Records drawn from a dataset
#####

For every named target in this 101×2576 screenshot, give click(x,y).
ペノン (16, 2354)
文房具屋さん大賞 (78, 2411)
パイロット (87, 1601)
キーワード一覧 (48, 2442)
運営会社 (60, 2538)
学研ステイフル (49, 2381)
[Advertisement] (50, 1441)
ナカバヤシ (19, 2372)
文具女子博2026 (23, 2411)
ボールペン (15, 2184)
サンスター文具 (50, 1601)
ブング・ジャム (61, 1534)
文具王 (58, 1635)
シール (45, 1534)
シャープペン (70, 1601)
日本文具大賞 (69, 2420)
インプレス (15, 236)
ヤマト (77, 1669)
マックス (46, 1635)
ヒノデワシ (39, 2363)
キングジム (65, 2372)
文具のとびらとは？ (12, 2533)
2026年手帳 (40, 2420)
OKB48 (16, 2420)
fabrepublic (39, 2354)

#####

▸ WORK INSTRUCTIONS
The output should match the records above exactly, entry for entry.

▸ TASK SOLUTION
For every named target in this 101×2576 screenshot, give click(x,y).
ペノン (16, 2354)
文房具屋さん大賞 (78, 2411)
パイロット (87, 1601)
キーワード一覧 (48, 2442)
運営会社 (60, 2538)
学研ステイフル (49, 2381)
[Advertisement] (50, 1441)
ナカバヤシ (19, 2372)
文具女子博2026 (23, 2411)
ボールペン (15, 2184)
サンスター文具 (50, 1601)
ブング・ジャム (61, 1534)
文具王 (58, 1635)
シール (45, 1534)
シャープペン (70, 1601)
日本文具大賞 (69, 2420)
インプレス (15, 236)
ヤマト (77, 1669)
マックス (46, 1635)
ヒノデワシ (39, 2363)
キングジム (65, 2372)
文具のとびらとは？ (12, 2533)
2026年手帳 (40, 2420)
OKB48 (16, 2420)
fabrepublic (39, 2354)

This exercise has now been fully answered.